THE TASK: Could you transcribe exactly the lines below, from the line with "The width and height of the screenshot is (237, 338)." through the line with "Viewport: 1044px width, 581px height.", and nothing else, leaving out the pictures?

PROVIDED DATA:
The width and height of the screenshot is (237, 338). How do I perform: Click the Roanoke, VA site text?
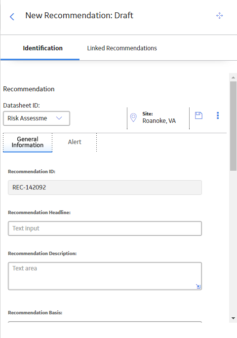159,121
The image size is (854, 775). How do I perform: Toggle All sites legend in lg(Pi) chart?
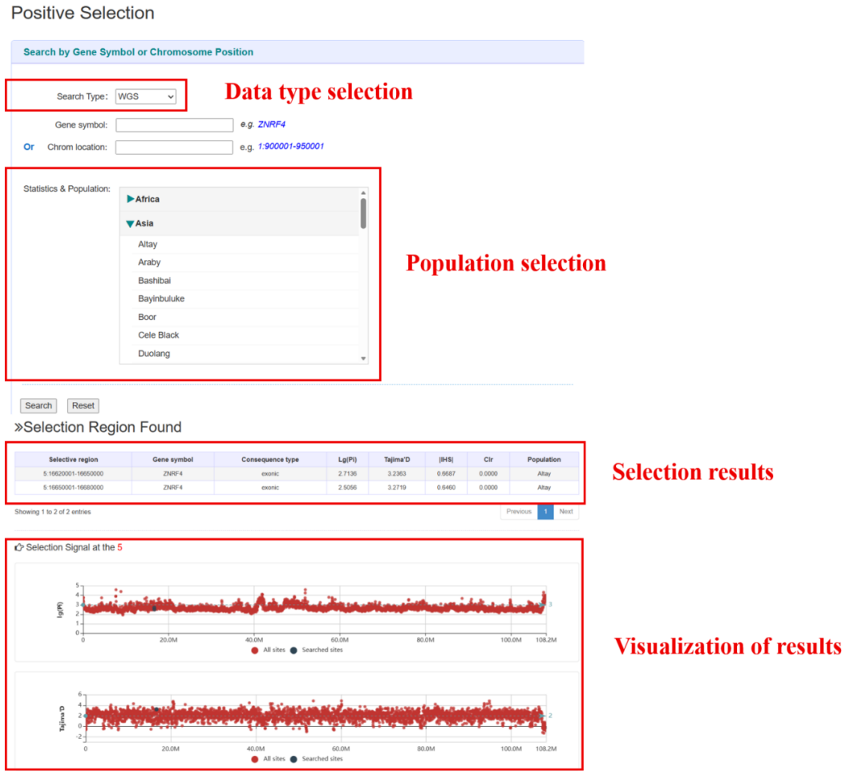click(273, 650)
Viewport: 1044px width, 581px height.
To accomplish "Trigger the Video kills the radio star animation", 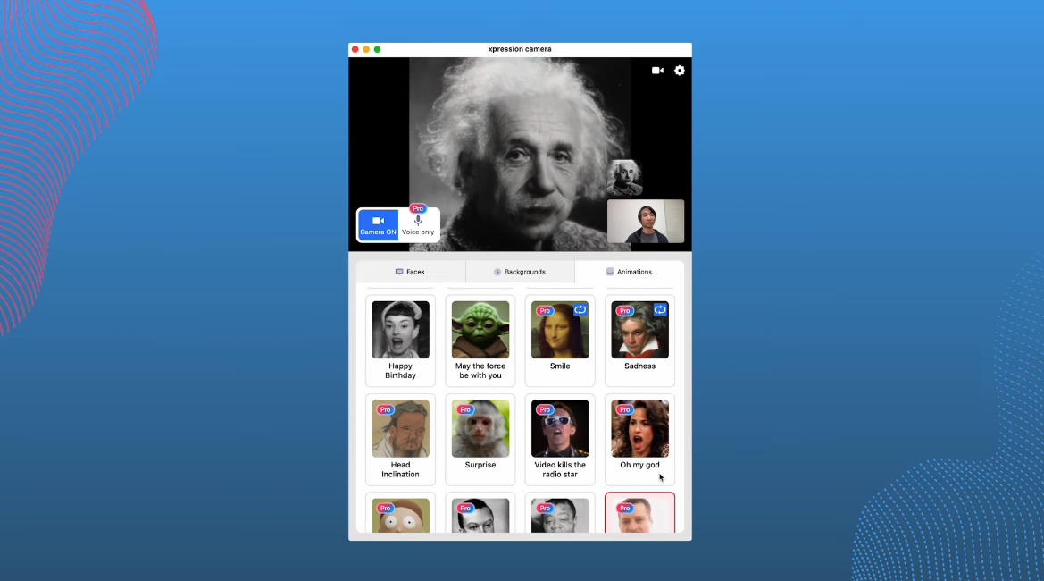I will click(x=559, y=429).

---

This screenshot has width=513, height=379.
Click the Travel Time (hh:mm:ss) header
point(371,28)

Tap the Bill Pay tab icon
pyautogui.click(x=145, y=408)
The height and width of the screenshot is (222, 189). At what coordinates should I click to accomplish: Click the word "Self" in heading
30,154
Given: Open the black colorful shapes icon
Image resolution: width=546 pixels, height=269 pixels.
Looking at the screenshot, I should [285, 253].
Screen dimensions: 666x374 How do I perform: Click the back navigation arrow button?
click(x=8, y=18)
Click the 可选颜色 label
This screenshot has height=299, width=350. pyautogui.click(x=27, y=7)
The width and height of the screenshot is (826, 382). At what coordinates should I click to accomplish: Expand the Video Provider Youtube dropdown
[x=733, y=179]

RESULT OF THIS EXERCISE:
The width and height of the screenshot is (237, 338). How do I perform: Click the Roanoke, VA site text?
159,121
The image size is (854, 775). How do I perform: Toggle All sites legend in lg(Pi) chart?
click(273, 650)
Viewport: 1044px width, 581px height.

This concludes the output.